[Stored records]
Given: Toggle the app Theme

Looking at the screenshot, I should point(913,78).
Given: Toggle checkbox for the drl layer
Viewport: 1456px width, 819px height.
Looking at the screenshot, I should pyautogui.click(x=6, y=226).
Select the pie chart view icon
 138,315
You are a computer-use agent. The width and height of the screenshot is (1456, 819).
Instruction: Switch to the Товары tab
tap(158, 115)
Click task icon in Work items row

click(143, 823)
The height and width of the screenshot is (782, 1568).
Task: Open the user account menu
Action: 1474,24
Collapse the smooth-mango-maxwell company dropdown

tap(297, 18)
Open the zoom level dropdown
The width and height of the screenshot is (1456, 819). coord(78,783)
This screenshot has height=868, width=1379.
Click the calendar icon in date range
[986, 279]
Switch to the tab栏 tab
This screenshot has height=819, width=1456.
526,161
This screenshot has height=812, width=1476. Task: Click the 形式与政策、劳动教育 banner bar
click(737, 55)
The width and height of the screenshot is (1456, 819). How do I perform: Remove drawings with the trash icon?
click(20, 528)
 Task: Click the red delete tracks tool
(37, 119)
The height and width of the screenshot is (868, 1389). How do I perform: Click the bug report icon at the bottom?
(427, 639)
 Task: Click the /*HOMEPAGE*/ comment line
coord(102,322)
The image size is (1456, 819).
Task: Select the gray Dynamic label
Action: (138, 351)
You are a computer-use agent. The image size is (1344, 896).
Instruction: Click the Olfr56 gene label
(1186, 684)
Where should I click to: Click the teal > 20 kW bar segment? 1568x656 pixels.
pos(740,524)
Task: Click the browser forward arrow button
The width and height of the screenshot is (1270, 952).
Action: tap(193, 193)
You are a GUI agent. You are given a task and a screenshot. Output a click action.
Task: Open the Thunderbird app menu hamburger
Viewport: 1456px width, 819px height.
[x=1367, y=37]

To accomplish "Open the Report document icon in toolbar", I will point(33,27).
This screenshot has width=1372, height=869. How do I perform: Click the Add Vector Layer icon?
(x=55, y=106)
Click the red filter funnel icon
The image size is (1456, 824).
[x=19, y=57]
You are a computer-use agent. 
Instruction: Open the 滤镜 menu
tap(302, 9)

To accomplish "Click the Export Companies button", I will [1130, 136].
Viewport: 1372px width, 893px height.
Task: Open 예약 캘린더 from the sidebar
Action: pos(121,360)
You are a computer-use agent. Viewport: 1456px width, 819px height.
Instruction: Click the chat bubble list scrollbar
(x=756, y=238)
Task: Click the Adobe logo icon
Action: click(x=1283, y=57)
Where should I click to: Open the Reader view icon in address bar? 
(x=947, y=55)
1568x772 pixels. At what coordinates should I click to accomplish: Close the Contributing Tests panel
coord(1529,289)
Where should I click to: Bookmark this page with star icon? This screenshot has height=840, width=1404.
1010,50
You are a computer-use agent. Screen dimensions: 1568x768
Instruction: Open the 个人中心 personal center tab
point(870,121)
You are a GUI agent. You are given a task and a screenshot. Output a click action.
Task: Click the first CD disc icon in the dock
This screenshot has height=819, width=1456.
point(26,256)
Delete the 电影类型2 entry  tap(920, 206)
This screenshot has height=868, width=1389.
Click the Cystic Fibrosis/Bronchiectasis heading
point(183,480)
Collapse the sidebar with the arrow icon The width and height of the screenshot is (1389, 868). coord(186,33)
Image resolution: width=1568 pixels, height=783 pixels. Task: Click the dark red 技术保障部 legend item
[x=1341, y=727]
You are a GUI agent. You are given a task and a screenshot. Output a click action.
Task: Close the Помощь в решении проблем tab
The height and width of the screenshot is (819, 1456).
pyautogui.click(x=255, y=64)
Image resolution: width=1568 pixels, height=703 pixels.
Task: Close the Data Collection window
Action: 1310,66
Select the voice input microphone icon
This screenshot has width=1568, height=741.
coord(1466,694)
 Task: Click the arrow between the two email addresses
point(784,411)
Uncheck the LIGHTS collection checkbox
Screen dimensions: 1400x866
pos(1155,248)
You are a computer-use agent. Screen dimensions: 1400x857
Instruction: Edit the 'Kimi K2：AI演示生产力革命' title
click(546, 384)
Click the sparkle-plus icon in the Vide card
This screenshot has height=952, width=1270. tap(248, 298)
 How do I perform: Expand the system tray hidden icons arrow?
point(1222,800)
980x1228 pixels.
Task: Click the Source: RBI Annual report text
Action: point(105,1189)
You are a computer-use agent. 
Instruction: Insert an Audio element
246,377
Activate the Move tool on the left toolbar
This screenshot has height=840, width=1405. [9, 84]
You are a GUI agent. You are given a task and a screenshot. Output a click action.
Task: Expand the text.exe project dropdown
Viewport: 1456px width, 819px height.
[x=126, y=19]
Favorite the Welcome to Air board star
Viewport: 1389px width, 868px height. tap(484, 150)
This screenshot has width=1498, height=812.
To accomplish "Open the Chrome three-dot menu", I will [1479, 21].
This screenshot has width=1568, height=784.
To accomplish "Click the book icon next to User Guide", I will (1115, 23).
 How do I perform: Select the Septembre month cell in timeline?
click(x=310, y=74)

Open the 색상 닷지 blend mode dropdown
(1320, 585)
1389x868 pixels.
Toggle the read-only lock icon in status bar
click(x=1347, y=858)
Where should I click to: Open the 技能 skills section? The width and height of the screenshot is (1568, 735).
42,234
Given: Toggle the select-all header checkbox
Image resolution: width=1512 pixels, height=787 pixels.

* **Task goal**: Copy each line in the entries above where "computer" turns up.

* **Result below**:
You are a computer-use agent. The width and height of the screenshot is (1456, 819).
You are a computer-use agent. The image size is (1344, 896).
You are a computer-use agent. 
You are a computer-use agent. Viewport: 1456px width, 819px height.
You are a computer-use agent. Screen dimensions: 1568x768
You are a computer-use agent. Screen dimensions: 1400x857
You are a computer-use agent. 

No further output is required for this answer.